Researchers at the Missouri University of Science and Technology have developed a computational model that more accurately predicts conditions inside supersonic wind tunnels operating at speeds of up to Mach 4, equivalent to more than 3,000mph (4,828km/h).
The physics-based model accounts for heat transfer, pressure losses and air behaviour under extreme conditions, factors that traditional prediction methods have simplified. When validated against measurements from Missouri S&T’s actual supersonic wind tunnel, the model reduced the discrepancy between predicted and measured temperatures from around 10% to less than 2%.
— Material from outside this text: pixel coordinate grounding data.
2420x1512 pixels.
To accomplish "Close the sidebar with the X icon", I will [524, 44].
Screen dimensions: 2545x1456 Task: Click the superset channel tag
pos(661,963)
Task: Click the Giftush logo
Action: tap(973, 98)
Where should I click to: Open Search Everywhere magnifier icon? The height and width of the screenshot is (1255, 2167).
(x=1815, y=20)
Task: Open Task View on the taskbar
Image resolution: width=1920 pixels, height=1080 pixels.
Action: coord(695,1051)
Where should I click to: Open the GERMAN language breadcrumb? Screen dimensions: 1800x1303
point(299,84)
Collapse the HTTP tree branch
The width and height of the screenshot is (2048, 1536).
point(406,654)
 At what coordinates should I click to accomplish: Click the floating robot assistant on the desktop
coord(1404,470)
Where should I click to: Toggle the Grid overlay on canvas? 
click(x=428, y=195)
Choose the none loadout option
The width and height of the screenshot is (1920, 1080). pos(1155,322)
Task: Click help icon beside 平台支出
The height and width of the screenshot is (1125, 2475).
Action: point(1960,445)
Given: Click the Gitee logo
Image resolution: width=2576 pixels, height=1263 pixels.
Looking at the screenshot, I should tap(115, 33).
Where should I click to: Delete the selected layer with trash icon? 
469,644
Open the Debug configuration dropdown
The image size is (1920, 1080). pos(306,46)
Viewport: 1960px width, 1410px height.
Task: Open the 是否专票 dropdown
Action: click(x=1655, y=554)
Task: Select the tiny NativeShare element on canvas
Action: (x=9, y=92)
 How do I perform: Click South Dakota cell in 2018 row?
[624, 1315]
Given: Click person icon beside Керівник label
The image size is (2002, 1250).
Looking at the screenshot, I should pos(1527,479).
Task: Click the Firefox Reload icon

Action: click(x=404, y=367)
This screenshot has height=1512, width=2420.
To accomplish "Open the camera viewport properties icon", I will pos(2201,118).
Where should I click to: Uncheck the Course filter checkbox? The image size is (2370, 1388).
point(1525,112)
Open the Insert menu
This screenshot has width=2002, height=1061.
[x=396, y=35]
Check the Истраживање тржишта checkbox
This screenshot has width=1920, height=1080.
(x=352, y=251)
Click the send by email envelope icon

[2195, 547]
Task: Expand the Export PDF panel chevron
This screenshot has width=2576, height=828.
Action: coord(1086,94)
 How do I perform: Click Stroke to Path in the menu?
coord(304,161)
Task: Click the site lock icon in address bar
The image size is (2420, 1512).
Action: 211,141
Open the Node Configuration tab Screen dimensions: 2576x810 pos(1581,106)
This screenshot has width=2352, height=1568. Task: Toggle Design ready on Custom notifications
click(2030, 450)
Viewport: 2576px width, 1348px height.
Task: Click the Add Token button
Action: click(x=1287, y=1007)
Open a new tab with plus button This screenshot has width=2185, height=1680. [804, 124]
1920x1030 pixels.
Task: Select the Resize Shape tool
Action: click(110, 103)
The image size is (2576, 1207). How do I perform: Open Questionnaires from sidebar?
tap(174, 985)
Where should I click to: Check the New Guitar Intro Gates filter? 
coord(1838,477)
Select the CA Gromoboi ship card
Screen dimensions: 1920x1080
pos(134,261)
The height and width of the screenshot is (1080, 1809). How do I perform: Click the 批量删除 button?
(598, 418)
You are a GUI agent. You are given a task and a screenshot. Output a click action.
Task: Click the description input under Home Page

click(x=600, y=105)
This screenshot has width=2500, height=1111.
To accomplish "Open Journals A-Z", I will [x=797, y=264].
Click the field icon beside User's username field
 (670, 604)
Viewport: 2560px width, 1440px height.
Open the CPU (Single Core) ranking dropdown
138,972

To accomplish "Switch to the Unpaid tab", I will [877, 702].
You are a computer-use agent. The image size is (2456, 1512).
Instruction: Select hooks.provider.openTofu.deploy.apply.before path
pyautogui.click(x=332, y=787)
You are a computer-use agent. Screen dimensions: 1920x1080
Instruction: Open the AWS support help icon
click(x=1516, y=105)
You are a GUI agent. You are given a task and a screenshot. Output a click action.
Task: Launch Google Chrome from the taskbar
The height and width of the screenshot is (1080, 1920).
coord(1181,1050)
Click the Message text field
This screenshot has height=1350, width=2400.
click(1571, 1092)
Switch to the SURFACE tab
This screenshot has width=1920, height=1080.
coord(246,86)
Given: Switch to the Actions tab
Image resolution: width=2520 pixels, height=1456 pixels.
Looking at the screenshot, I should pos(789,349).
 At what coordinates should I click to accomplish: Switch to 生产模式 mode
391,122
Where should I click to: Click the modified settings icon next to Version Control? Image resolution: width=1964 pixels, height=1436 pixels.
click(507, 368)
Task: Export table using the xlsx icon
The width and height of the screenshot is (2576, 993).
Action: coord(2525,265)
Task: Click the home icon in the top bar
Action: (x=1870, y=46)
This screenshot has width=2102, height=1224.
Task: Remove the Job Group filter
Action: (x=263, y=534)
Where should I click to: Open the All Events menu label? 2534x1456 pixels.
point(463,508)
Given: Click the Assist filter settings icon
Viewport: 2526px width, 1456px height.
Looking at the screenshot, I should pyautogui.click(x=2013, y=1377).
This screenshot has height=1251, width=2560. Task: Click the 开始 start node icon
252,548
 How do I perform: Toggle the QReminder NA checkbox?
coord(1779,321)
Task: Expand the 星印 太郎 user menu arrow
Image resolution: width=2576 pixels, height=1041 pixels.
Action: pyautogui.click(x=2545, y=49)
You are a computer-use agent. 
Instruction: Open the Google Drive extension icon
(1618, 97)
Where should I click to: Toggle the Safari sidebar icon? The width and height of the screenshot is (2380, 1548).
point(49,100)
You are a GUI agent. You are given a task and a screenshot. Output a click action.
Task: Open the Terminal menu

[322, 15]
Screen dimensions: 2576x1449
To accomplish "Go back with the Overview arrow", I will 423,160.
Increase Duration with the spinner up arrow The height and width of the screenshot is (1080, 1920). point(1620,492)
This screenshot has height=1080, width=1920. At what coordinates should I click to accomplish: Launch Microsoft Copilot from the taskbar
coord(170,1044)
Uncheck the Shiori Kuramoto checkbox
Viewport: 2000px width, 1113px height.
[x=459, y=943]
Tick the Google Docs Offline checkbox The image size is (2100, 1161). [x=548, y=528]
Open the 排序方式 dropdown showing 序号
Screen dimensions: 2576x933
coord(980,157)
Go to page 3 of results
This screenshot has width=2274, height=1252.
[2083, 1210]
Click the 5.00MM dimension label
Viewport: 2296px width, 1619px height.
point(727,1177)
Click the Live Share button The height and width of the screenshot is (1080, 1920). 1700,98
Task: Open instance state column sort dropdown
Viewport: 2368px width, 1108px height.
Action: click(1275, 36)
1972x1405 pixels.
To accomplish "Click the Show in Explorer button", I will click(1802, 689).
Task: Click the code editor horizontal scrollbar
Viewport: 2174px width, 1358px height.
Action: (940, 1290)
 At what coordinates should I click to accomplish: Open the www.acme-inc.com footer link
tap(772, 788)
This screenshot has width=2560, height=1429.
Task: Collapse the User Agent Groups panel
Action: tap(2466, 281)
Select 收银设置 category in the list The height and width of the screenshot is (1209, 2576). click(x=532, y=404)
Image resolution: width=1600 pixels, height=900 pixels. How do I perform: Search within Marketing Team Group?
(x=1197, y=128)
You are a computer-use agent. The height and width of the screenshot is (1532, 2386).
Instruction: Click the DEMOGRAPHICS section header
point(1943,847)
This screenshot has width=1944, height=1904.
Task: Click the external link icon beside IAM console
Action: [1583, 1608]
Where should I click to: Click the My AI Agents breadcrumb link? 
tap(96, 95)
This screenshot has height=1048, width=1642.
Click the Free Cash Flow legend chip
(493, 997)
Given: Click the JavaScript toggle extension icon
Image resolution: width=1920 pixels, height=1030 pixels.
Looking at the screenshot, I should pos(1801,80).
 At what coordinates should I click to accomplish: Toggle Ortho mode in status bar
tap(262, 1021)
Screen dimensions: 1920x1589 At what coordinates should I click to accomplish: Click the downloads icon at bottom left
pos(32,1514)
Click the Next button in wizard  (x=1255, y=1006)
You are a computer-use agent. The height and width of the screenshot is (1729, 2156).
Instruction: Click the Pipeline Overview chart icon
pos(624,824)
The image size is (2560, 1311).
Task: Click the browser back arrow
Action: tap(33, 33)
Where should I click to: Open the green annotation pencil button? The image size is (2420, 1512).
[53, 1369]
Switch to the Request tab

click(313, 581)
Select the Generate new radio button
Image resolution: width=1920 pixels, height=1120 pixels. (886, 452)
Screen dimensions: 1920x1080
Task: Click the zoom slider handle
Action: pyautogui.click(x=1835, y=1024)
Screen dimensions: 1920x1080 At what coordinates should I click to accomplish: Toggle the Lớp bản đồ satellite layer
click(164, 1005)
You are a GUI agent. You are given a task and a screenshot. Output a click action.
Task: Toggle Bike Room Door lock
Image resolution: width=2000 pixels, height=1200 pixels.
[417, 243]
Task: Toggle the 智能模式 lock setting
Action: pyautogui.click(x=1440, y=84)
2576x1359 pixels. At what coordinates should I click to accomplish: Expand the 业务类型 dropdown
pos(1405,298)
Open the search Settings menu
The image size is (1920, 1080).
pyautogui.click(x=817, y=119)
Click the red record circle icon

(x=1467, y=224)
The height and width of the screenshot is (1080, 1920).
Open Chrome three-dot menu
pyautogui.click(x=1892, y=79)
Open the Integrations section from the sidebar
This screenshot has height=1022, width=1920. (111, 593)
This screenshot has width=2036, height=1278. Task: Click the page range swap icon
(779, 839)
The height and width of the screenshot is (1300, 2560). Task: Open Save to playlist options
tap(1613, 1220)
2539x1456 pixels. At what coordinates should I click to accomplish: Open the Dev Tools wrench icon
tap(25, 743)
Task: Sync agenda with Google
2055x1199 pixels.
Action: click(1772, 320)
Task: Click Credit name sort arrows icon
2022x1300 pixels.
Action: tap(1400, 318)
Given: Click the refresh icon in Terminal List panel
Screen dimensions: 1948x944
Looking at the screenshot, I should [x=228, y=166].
“Traditional approaches to predicting conditions in supersonic wind tunnel tests have simplified the physics, so they haven’t fully captured changes in temperature and other factors,” said Davide Viganò, assistant professor of aerospace engineering at Missouri S&T.
“Because we rely on those models to predict test conditions, even small changes in temperature can affect the conditions we think we’re creating. By accounting for those effects, we can now much more accurately predict the wind tunnel performance.”
Inaccurate wind tunnel conditions can affect how high-speed aircraft and other aerospace systems are evaluated, said the university. More accurate predictions help engineers better understand airflow, which can improve performance and safety in vehicles operating at supersonic and hypersonic regimes.
Viganò’s study, published in The Aeronautical Journalthis month, compared the model’s predictions against data collected from the university’s supersonic wind tunnel facility. The model captures thermodynamic and gas-dynamic effects that simpler approaches typically neglect, particularly under the temperature and pressure extremes generated during supersonic test runs.
“We were able to reduce the difference between our predicted temperatures and what we actually measured from roughly 10% with traditional methods to less than 2% with our new model,” said Viganò. “That’s a strong improvement and can give aerospace engineers much more confidence that what they’re predicting matches what’s actually happening.”
Co-author Noah Cain, a 2024 Missouri S&T aerospace engineering graduate, supported the work as a Dean’s Undergraduate Research Scholar in the university’s College of Engineering and Computing. Cain is now a PhD student at the University of Kansas.